PROVIDED PASSAGE:
* START *

Musician Dyzelle shares her top tips for educators

Musician Dyzelle sits with a ukulele, smiling. She has short dark curly hair and is wearing a black t shirt

We know that making music with pupils who have Special Educational Needs and Disabilities (SEND) can be a bit daunting at first, so we have asked one of our musicians, Dyzelle to share her top tips. If you would like to know more, darts run free training sessions over Zoom called the All Aboard Music Network – a friendly, relaxed place for musicians and educators to gain confidence and knowledge about making music with Disabled young people. For more information, click here. 

The All Aboard Music Network events are free to attend, due to generous support by Youth Music.   


1.  Think about the barriers  

 Our society is set up for able bodied, neurotypical people experiencing good mental health.  For pupils who don’t fit that description, there may be lots of barriers to access that we need to think about (and likely a whole lot that you haven’t thought about before)!  Think about all aspects of your session and the things that might prevent young people from accessing the activities – is the room too noisy?  Does the music need to be printed bigger or printed on coloured paper?  Would a visual timetable of the activities you have planned help?

* END *

REQUEST A: Copy out the entries from the line containing "The height and width of the screenshot is (1456, 819)." up to and including the line containing "Viewport: 1534px width, 784px".

DATA FOR THIS EXERCISE:
* START *

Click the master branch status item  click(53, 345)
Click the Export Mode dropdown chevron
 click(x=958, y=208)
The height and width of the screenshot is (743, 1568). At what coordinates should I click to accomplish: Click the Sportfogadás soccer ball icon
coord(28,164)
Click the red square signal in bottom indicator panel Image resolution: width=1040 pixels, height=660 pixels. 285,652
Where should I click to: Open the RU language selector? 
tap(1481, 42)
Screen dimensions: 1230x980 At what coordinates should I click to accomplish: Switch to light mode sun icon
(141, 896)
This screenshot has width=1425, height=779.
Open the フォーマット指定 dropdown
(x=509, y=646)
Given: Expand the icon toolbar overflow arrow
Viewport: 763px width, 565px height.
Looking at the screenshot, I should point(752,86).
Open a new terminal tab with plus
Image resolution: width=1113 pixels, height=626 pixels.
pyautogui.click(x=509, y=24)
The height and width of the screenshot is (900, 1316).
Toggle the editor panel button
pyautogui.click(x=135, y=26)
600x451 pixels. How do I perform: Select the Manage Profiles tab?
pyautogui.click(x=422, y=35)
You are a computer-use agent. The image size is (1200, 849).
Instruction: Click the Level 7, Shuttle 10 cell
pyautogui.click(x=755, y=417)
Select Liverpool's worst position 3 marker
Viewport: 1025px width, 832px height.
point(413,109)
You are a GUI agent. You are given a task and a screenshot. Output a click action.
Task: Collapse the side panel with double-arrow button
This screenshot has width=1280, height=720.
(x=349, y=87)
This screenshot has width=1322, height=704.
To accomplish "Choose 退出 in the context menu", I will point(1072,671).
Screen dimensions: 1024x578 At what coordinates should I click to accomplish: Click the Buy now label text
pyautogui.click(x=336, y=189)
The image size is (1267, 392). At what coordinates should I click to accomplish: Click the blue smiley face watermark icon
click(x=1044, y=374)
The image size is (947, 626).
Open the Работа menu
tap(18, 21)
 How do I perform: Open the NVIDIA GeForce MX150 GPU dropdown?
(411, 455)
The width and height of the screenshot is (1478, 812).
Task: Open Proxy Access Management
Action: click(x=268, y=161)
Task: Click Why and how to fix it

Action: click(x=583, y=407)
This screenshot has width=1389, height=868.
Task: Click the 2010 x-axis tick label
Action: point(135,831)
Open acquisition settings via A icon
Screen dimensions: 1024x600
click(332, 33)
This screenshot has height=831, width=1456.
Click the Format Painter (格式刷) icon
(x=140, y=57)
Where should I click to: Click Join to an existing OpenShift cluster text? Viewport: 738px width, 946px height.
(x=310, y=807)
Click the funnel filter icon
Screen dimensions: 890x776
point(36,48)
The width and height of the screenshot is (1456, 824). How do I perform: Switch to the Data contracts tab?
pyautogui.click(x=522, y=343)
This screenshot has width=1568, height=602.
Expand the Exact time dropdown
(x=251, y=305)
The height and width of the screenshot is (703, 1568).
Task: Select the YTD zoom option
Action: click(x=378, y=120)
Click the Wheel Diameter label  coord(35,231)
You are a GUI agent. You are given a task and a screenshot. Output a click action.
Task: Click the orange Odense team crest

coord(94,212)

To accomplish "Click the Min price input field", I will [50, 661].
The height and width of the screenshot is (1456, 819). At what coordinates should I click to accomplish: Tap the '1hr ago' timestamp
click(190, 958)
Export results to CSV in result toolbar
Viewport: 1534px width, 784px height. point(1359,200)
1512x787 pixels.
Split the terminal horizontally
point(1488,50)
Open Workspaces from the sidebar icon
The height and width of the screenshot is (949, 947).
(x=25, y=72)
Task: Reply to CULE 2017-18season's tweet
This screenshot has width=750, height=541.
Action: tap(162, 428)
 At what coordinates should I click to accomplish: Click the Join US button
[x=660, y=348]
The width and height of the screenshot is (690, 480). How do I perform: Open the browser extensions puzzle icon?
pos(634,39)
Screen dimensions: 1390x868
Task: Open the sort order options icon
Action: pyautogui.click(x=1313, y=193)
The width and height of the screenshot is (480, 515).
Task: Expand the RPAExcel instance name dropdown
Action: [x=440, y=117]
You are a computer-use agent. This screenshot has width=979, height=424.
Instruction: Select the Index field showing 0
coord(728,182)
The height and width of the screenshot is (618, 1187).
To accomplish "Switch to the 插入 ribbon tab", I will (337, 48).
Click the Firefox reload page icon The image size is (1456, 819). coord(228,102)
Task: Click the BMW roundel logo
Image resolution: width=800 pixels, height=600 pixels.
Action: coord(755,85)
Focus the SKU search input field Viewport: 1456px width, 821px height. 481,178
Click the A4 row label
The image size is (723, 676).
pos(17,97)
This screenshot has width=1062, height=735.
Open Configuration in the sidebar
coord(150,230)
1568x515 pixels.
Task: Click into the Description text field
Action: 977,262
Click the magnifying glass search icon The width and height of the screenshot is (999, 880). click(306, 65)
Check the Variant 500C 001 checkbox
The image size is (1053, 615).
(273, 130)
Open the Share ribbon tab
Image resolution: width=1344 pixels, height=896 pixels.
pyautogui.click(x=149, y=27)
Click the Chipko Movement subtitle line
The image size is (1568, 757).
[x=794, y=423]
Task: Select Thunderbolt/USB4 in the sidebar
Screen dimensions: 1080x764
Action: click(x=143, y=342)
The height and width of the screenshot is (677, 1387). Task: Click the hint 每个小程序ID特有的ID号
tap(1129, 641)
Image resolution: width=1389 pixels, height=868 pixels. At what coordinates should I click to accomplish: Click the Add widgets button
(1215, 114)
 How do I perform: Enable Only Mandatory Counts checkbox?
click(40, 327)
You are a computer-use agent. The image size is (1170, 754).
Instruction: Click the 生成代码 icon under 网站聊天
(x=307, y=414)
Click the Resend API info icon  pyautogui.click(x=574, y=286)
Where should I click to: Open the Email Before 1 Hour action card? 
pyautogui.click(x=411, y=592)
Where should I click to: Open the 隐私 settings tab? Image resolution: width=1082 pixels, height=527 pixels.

* END *

REQUEST B:
Answer these questions from the tips for educators:
(i) Over what platform does darts run the All Aboard Music Network training sessions?
(ii) Whose support makes the All Aboard Music Network events free to attend?
(iii) According to the first tip, for whom is society set up?

WRITTEN ANSWER A:
The height and width of the screenshot is (1456, 819). At what coordinates should I click to accomplish: Tap the '1hr ago' timestamp
click(190, 958)
Export results to CSV in result toolbar
Viewport: 1534px width, 784px height. point(1359,200)

WRITTEN ANSWER B:
(i) Zoom
(ii) Youth Music
(iii) Able-bodied, neurotypical people experiencing good mental health